Ed è lì, sull’onda dell’entusiasmo per una vittoria acciuffata in rimonta, che lungo il tragitto si è fatta largo l’idea di fare un’improvvisata all’allenatore in ospedale. A chi si sia accesa per primo la lampadina sul pullman in realtà non è dato sapere, non foss’altro perché l’affetto per Sinisa è una pianticella che a Casteldebole coltivano tutti, dal presidente all’ultimo dei dipendenti. C’è chi giura, per esempio, che a buttarla lì sia stato il diesse Riccardo Bigon, che con Mihajlovic ha legato fin dal primo giorno dell’avventura del tecnico serbo sulla panchina del Bologna. Il diretto interessato, però, ieri smentiva.

Circola anche la versione secondo cui tutto sia partito da Diego Apicella, fedelissimo di Sinisa che all’interno dello staff svolge un po’ il ruolo di motivatore aggiunto.
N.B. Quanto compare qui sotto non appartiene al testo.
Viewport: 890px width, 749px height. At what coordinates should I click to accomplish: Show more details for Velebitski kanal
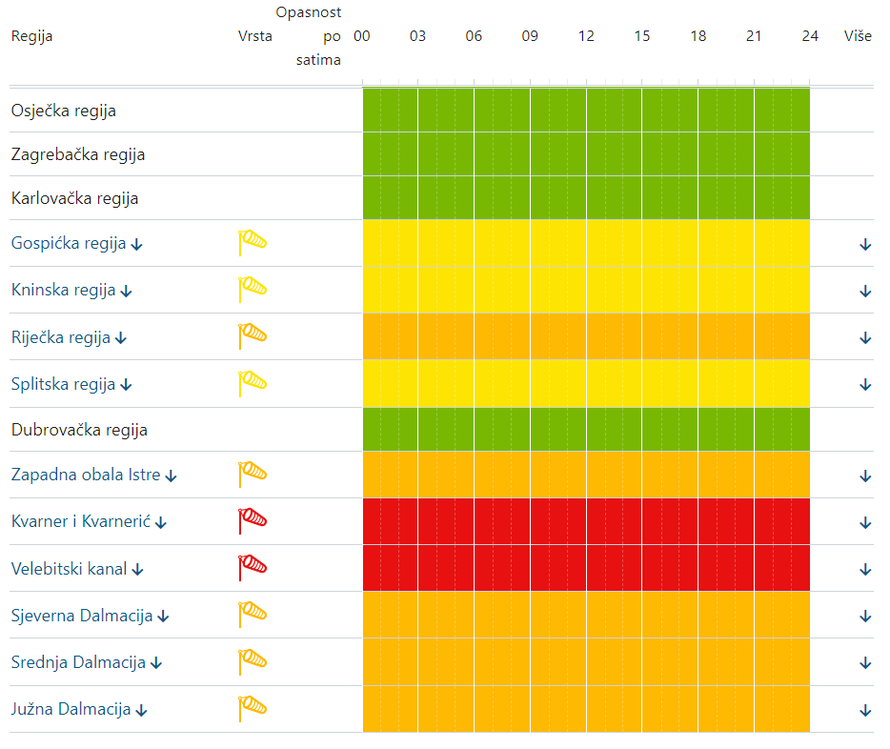865,569
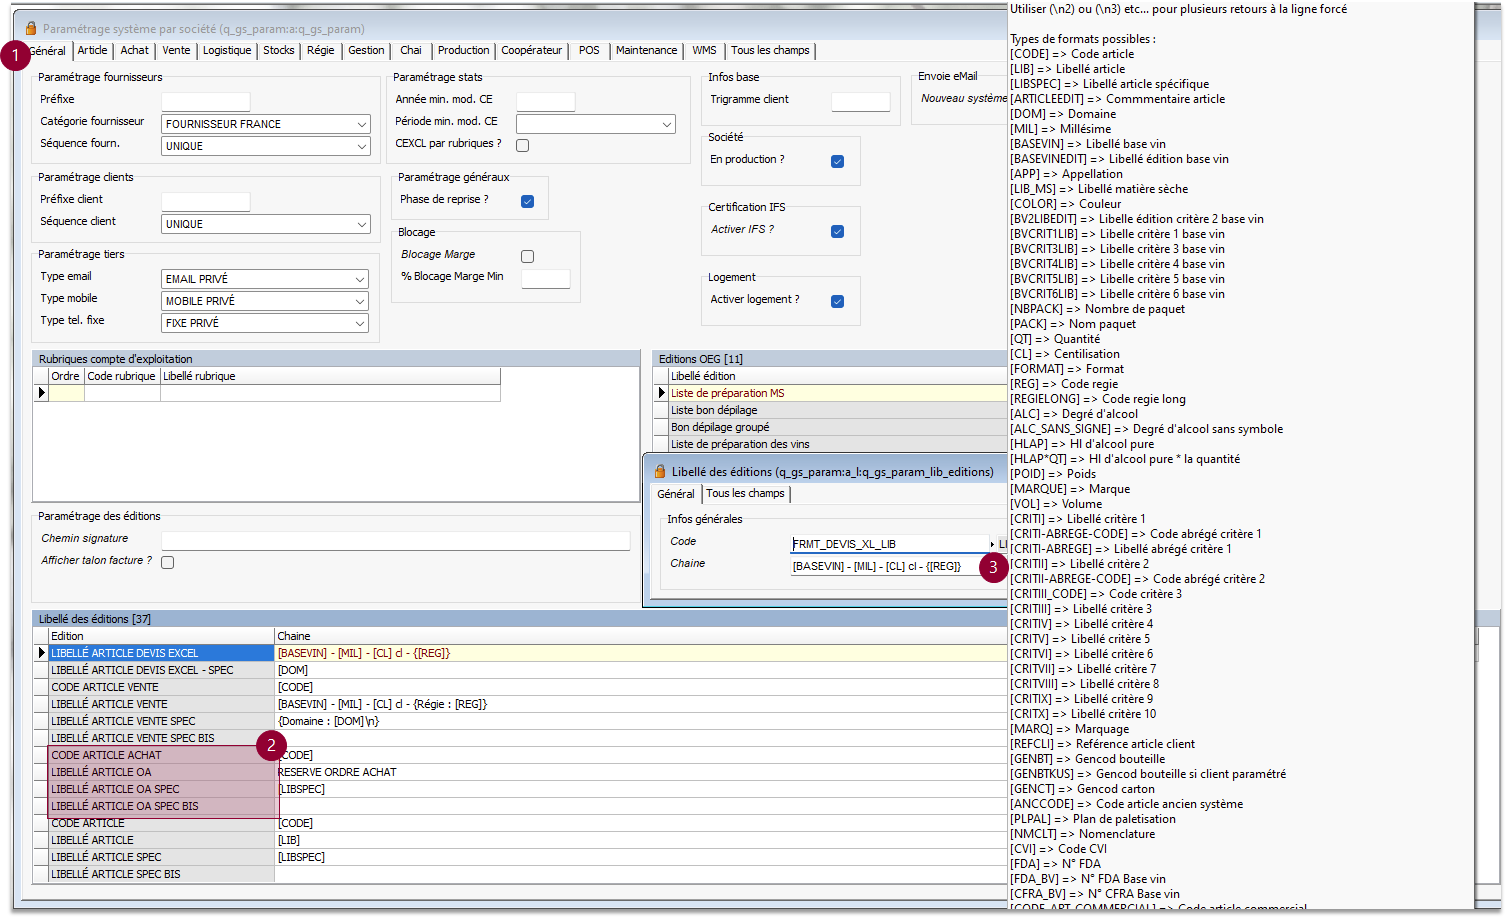Image resolution: width=1507 pixels, height=919 pixels.
Task: Select the LIBELLÉ ARTICLE VENTE row
Action: [109, 704]
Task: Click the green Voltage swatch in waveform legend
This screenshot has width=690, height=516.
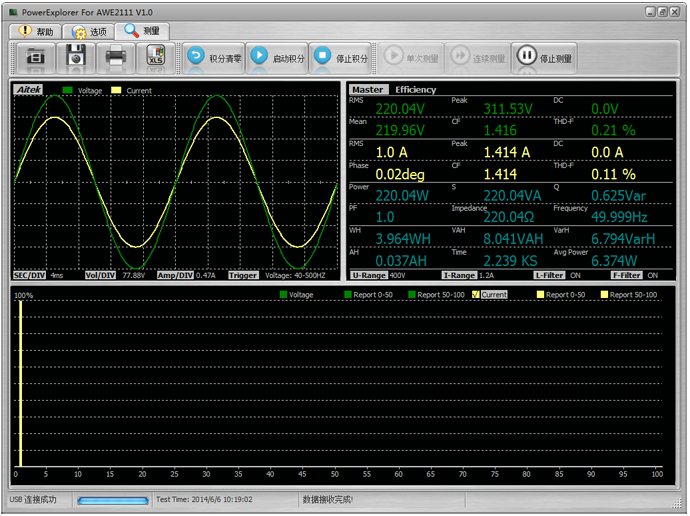Action: pyautogui.click(x=67, y=90)
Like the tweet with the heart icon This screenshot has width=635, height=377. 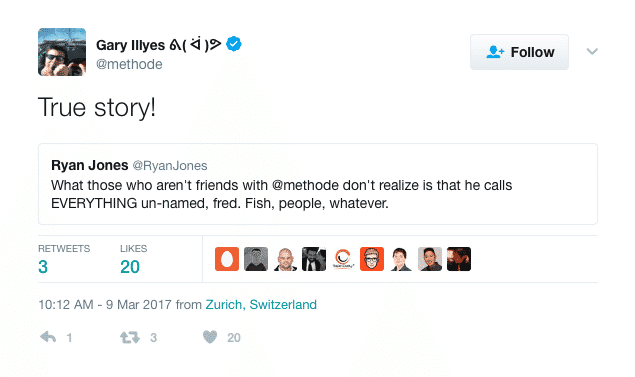210,337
Ma pure su quel fronte non arrivano conferme. Resta la bellezza assoluta di un abbraccio a distanza che ha sciolto il cuore anche a Saputo dall’altra parte dell’oceano. Quando il presidente si è fatto raccontare la storia dall’ad Fenucci al telefono non voleva credere alle sue orecchie. «Joey era molto contento», riferiscono a Casteldebole. Contento di aver investito montagne di milioni in un Bologna che la malattia di Mihajlovic ha reso ancora più famiglia.